══ Text under study
More than one-third of high-school students in Fort McMurray show signs of PTSD: The raging wildfire that led to the evacuation of Fort McMurray, Alta., where thousands drove through curtains of flames to escape, has left lasting emotional scars on the city’s high-school population, according to a new study.

Death toll in West Texas shooting rampage rises to seven: Authorities said Sunday they still could not explain why a man with an AR-style weapon opened fire during a routine traffic stop in West Texas to begin a terrifying, 16-kilometre rampage that killed seven people, injured 22 others and ended with officers gunning him down outside a movie theatre.

Israel and Hezbollah engage in brief, intense fighting: Hezbollah militants on Sunday fired a barrage of anti-tank missiles into Israel from southern Lebanon, prompting a reprisal of heavy Israeli artillery fire in a rare burst of fighting between the bitter enemies.
════
◆ **Instructions for the task**: In the news summaries, how much of Fort McMurray's high-school population shows signs of PTSD? The material after this point has no connection to the news summaries.
══ Extracted information
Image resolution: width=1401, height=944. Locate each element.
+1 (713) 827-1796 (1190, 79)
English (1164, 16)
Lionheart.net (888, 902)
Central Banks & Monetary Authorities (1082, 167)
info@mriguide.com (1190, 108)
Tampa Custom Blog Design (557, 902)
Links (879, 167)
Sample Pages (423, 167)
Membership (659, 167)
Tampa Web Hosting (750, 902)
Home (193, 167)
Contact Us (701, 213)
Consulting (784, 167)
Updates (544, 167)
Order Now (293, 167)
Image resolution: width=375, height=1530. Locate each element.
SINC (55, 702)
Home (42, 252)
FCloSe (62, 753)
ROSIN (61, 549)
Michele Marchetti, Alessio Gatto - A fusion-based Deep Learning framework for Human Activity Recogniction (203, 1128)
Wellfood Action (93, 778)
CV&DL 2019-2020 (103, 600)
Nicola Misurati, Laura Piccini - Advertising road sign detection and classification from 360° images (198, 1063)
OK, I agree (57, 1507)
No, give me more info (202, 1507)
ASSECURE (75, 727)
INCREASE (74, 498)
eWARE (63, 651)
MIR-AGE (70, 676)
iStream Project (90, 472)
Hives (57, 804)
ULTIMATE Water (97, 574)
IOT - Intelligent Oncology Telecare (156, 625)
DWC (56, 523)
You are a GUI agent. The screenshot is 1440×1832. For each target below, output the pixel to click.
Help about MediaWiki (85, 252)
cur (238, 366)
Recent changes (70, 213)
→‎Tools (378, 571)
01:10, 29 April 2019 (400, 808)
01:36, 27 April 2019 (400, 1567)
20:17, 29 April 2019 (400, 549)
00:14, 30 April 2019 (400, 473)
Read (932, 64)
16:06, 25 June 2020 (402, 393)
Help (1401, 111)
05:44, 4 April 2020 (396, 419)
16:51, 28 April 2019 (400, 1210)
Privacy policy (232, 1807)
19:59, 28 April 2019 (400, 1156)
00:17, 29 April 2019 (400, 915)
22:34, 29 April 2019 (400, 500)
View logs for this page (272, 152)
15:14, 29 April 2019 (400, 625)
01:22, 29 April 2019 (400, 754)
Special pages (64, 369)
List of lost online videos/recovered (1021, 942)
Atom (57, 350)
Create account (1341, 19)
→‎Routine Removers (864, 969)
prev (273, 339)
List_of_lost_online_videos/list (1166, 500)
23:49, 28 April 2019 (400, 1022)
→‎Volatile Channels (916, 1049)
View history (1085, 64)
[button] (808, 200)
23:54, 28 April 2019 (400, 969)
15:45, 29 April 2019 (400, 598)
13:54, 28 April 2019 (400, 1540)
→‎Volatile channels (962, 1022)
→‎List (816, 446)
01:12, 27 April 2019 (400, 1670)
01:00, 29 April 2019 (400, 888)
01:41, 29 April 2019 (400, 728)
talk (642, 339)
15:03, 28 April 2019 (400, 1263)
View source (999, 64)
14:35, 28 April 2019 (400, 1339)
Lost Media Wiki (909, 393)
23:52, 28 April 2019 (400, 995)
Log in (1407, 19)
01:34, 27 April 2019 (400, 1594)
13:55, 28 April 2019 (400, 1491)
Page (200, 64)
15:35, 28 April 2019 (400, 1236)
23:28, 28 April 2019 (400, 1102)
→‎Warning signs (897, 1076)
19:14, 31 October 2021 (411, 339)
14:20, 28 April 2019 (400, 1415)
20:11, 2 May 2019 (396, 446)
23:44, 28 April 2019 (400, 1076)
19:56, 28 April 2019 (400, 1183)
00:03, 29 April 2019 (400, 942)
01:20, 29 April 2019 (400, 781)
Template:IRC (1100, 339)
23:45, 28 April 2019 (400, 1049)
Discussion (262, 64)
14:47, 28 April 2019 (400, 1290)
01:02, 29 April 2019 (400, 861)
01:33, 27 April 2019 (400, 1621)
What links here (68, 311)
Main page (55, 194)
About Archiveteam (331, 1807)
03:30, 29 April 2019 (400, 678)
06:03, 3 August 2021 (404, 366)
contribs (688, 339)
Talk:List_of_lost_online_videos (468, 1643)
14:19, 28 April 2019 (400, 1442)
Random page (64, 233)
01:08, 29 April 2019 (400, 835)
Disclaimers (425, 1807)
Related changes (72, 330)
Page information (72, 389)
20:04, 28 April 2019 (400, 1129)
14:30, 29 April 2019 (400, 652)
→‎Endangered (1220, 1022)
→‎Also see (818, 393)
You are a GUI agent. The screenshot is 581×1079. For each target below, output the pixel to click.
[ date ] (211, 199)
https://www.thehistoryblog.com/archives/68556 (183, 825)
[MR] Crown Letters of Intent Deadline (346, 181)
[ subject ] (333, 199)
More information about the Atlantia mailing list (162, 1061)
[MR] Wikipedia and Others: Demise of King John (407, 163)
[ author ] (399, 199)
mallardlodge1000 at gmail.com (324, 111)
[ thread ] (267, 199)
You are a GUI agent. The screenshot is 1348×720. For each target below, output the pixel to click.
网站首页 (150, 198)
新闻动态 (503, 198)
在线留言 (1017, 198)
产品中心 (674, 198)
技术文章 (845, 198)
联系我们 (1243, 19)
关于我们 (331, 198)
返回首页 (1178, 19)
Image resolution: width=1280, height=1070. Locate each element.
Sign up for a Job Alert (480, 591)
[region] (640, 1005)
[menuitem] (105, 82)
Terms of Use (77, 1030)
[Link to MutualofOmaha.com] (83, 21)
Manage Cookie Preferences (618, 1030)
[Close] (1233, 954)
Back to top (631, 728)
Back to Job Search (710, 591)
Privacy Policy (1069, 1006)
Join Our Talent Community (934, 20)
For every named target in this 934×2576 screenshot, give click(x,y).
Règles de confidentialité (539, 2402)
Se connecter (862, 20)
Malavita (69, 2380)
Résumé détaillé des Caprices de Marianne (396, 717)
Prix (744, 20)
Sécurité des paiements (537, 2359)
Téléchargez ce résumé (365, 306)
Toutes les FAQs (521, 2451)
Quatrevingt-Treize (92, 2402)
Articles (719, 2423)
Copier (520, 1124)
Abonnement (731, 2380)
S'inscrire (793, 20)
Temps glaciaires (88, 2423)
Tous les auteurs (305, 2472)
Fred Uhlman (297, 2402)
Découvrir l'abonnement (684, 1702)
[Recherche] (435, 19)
════
◆ **Task solution**: More than one-third of the students.